> **Records for processing**:
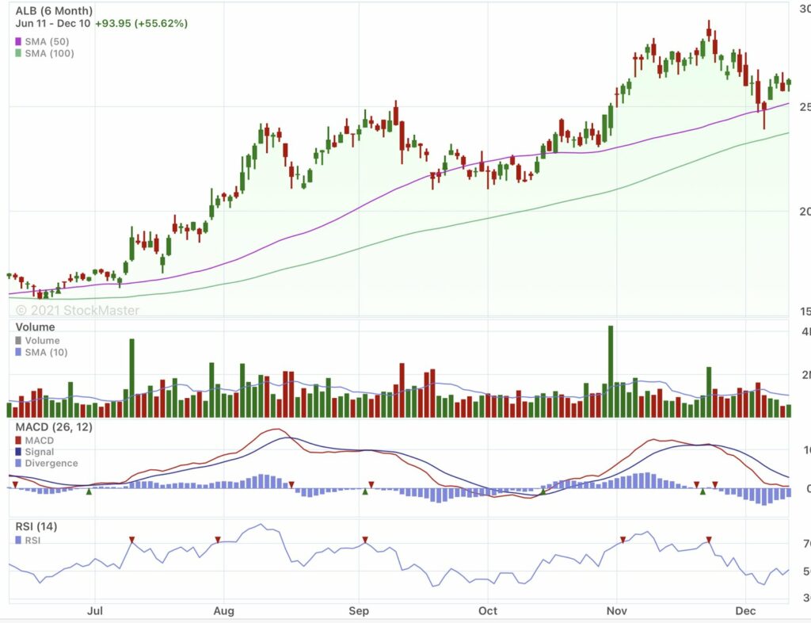Hide the Divergence bars using its legend entry

click(x=48, y=463)
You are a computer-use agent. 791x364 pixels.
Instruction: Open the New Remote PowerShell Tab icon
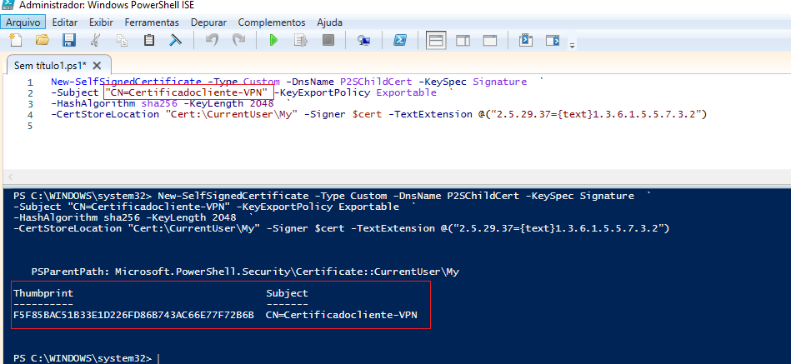tap(363, 40)
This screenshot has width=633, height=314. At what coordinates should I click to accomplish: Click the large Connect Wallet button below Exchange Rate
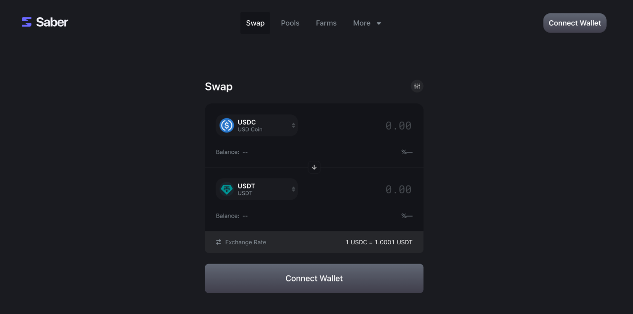click(314, 278)
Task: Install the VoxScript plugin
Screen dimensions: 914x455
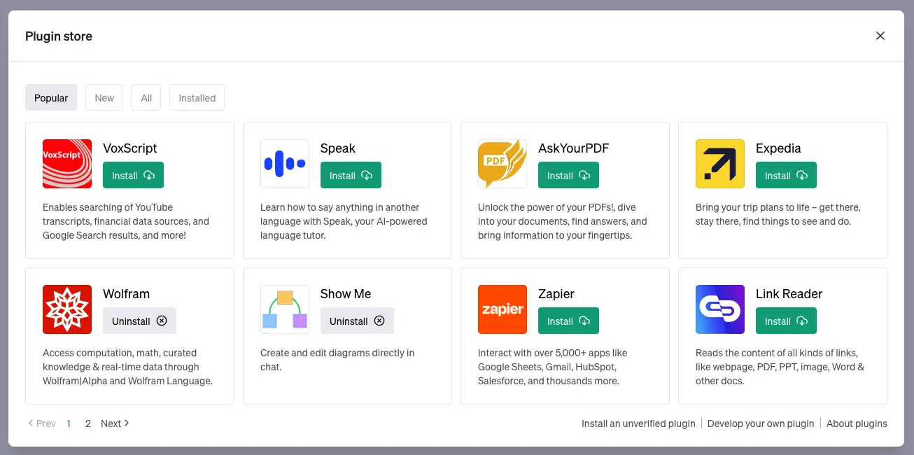Action: (x=133, y=175)
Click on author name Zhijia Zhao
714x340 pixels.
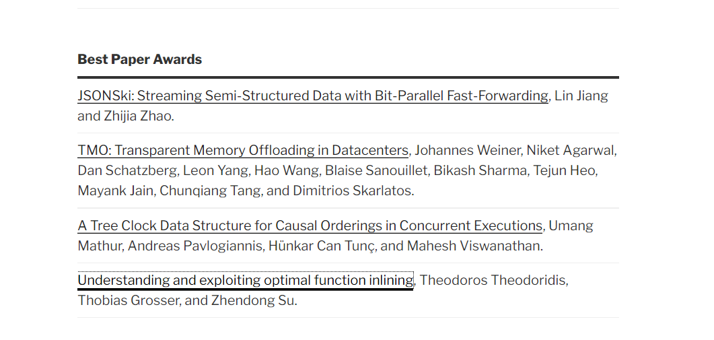[137, 116]
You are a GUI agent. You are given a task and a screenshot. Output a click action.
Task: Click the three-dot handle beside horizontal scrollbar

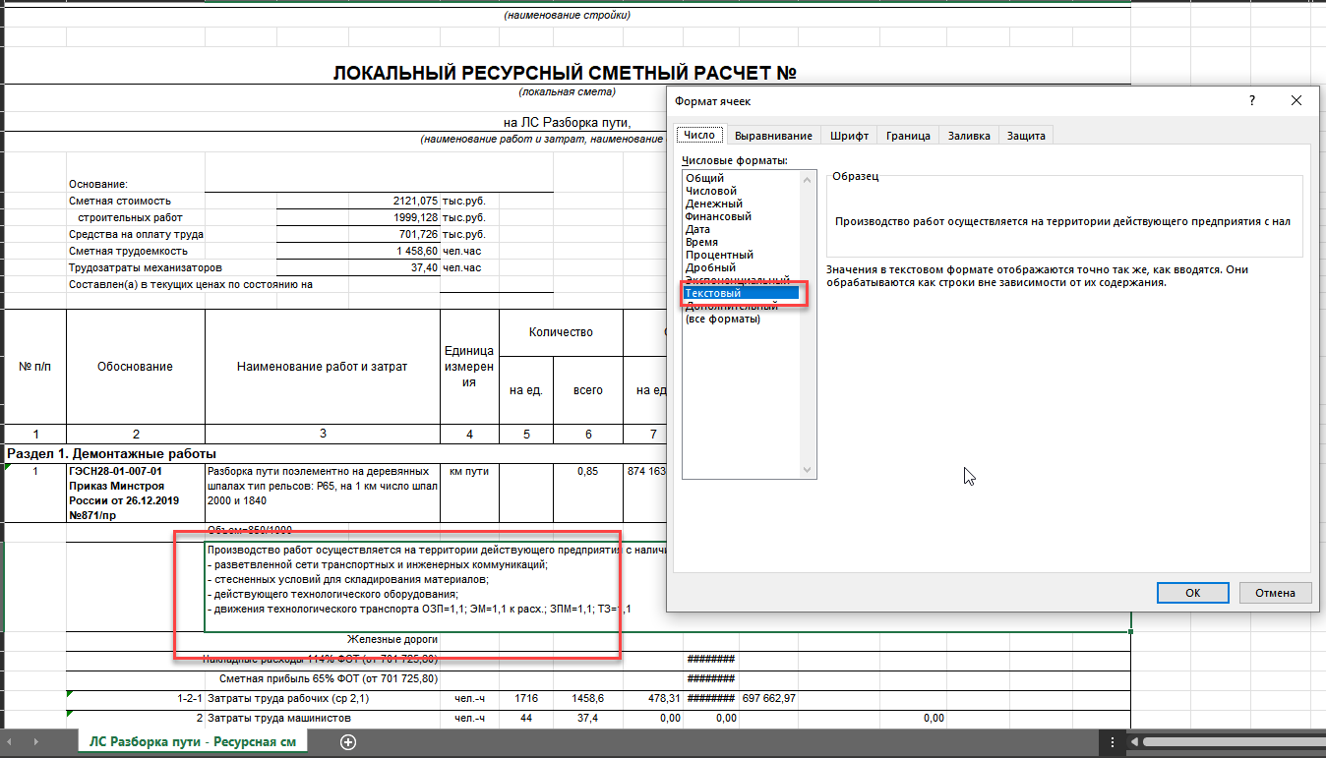click(x=1113, y=742)
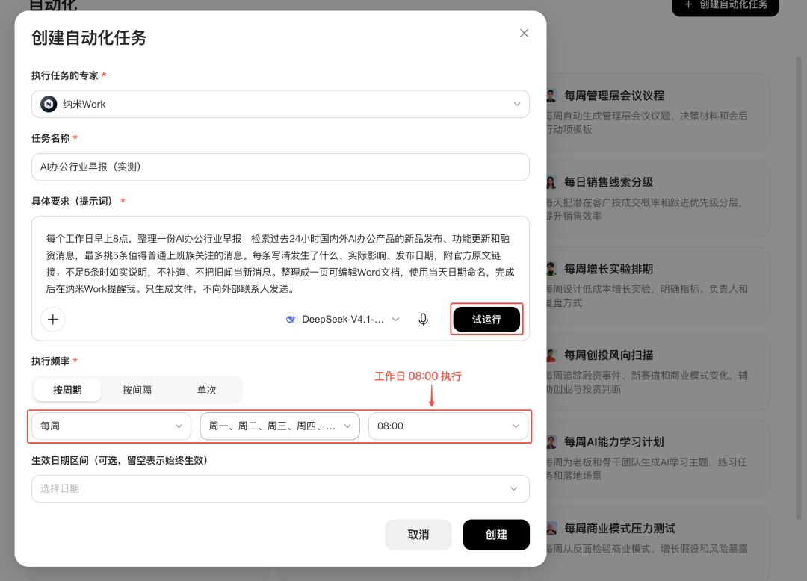The height and width of the screenshot is (581, 807).
Task: Click the 纳米Work expert logo icon
Action: pos(49,104)
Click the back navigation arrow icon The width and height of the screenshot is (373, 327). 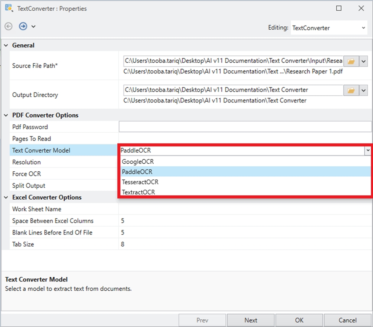pos(8,26)
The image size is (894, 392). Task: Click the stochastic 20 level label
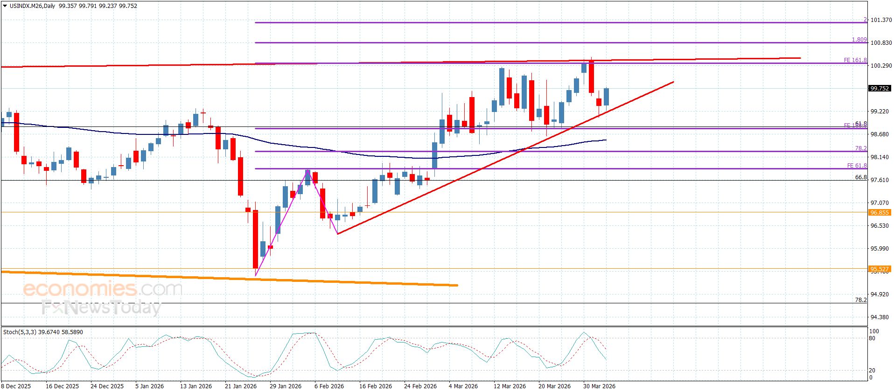(872, 371)
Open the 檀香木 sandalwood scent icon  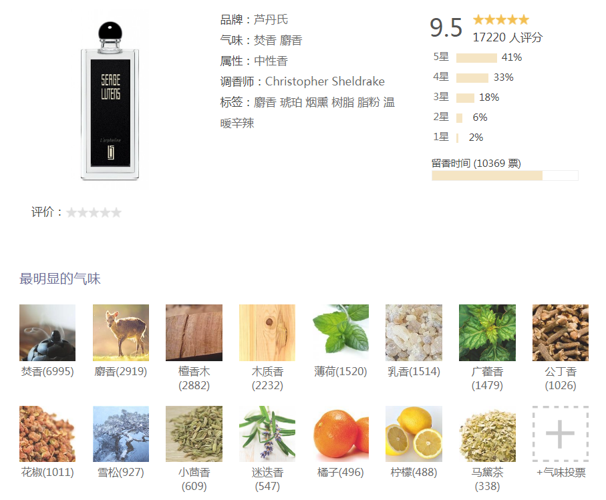click(194, 332)
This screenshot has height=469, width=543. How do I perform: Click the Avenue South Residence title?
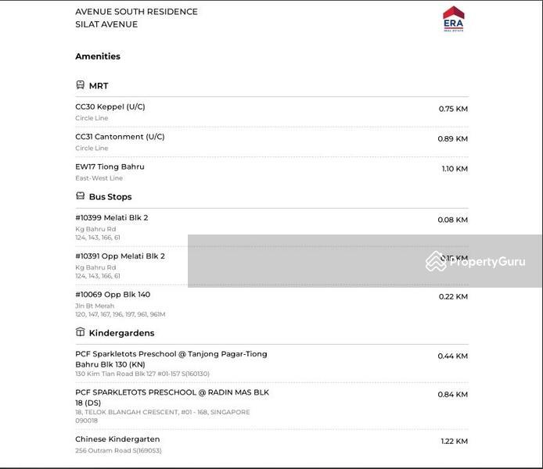136,12
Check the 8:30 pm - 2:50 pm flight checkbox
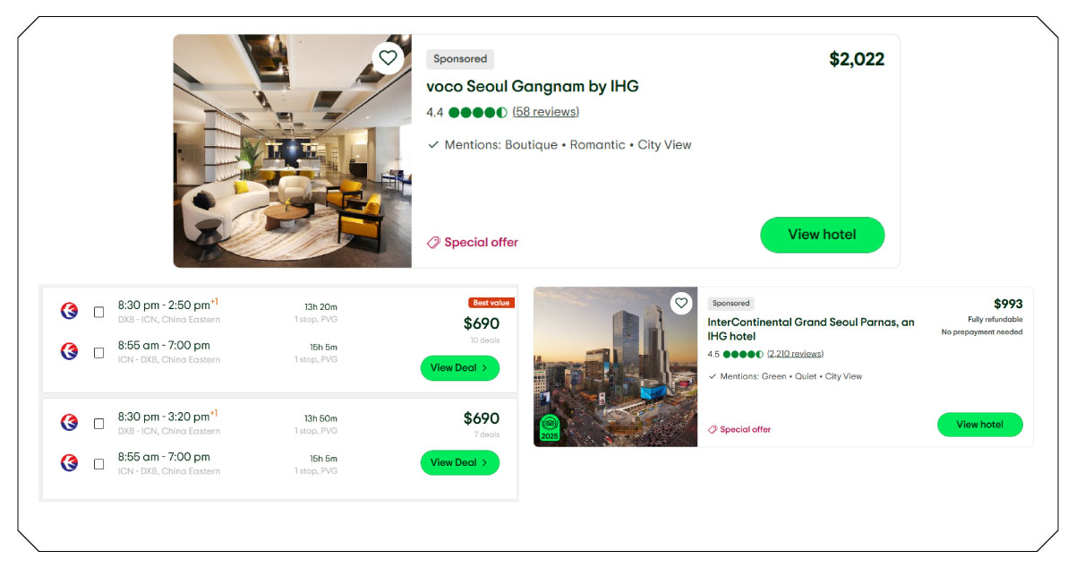Image resolution: width=1076 pixels, height=568 pixels. [x=98, y=312]
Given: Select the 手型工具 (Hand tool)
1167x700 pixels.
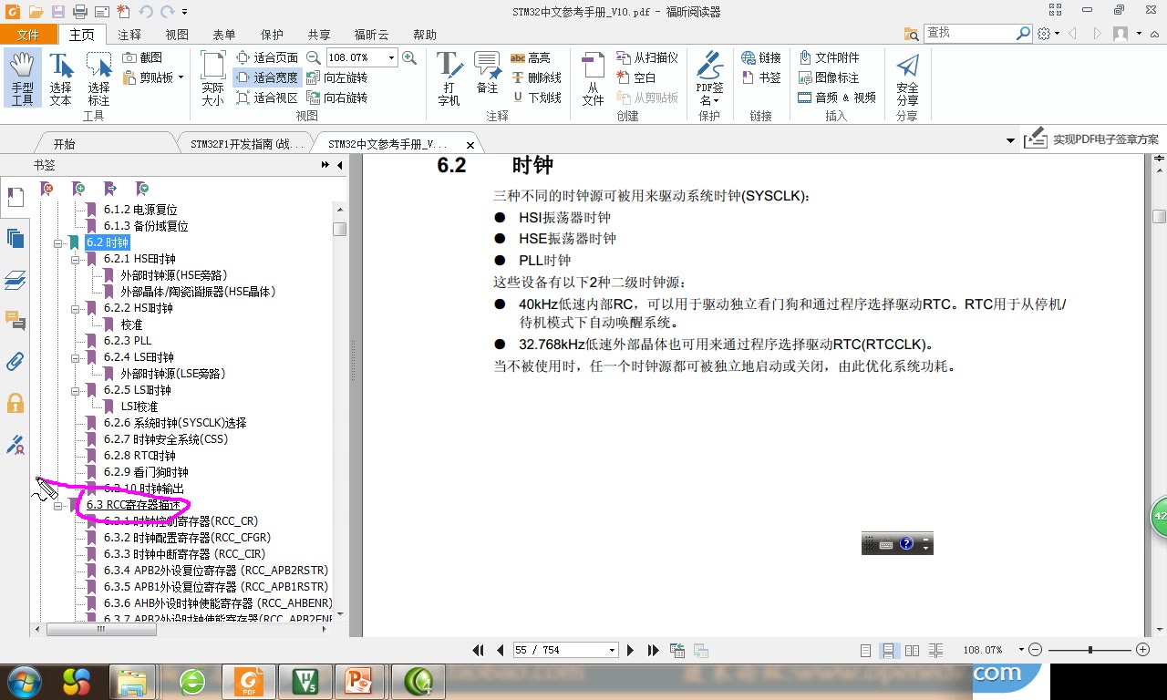Looking at the screenshot, I should [x=22, y=77].
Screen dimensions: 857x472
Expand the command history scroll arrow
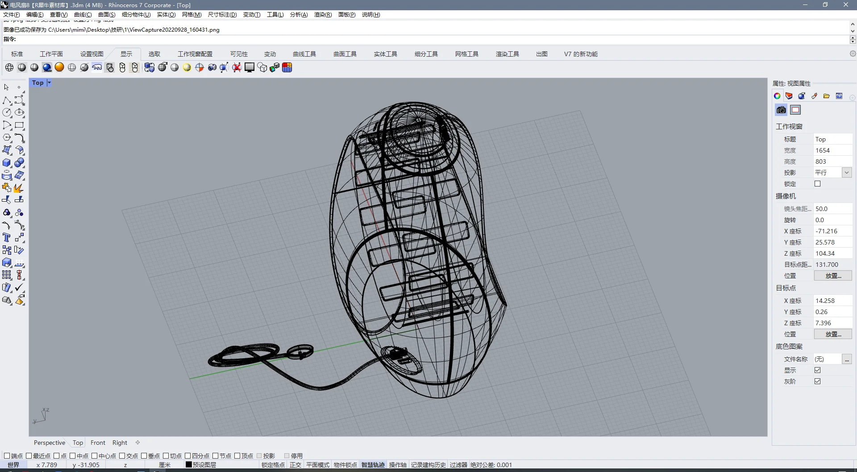tap(853, 25)

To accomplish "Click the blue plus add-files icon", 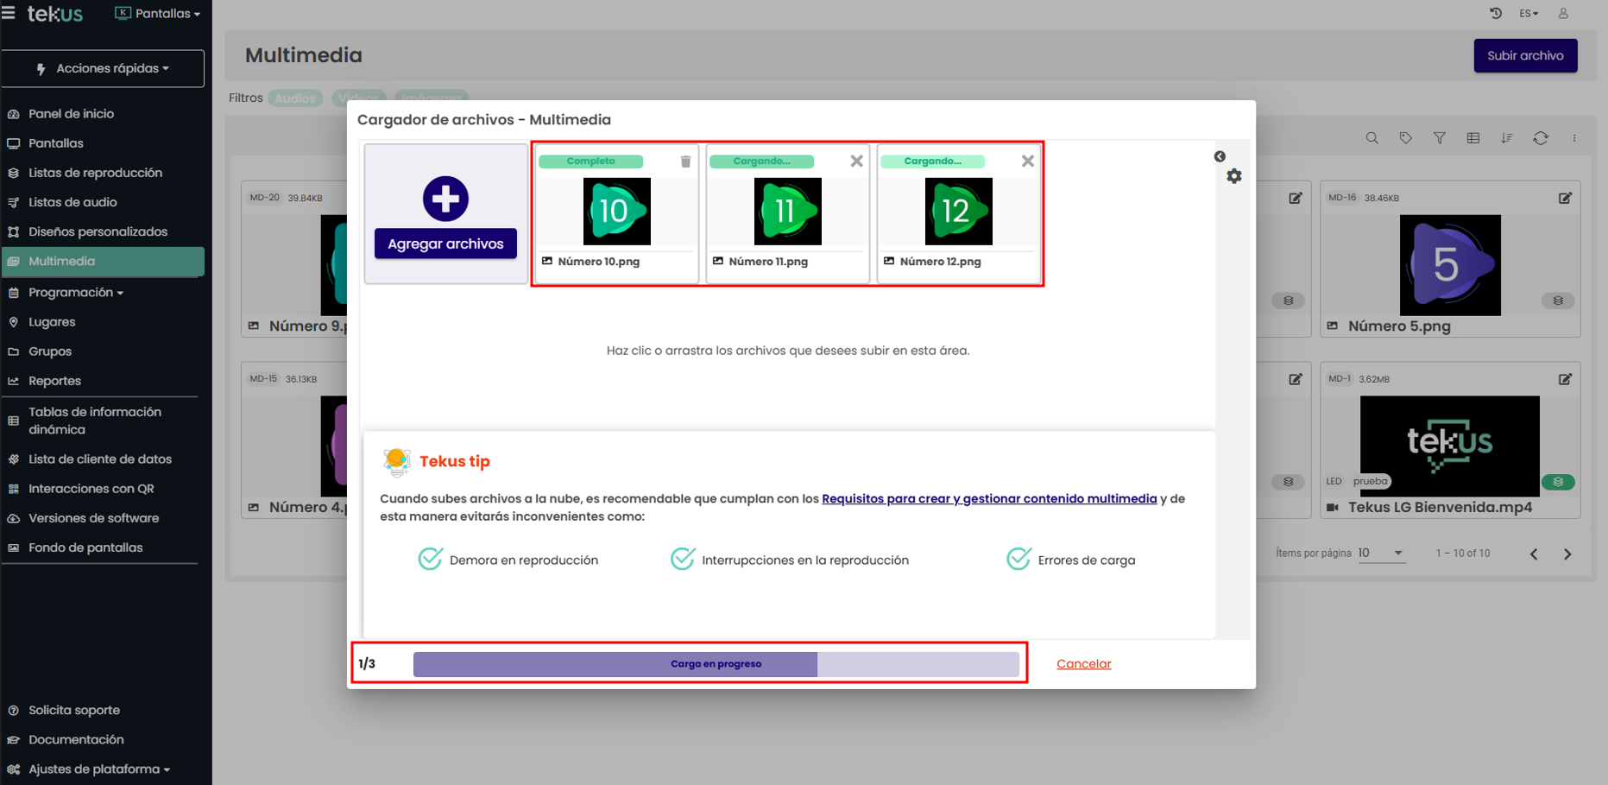I will point(445,199).
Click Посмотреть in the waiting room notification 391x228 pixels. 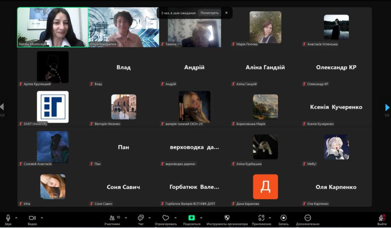(x=210, y=13)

> **Task directions**: Drop the pictures; return the lines above from the line containing "Click on author name Zhijia Zhao" to the line containing "You are a GUI", both included, exactly.

> **Answer for this exercise**:
Click on author name Zhijia Zhao
714x340 pixels.
[137, 116]
You are a GUI agent. You are given a task and a screenshot. Output a click action.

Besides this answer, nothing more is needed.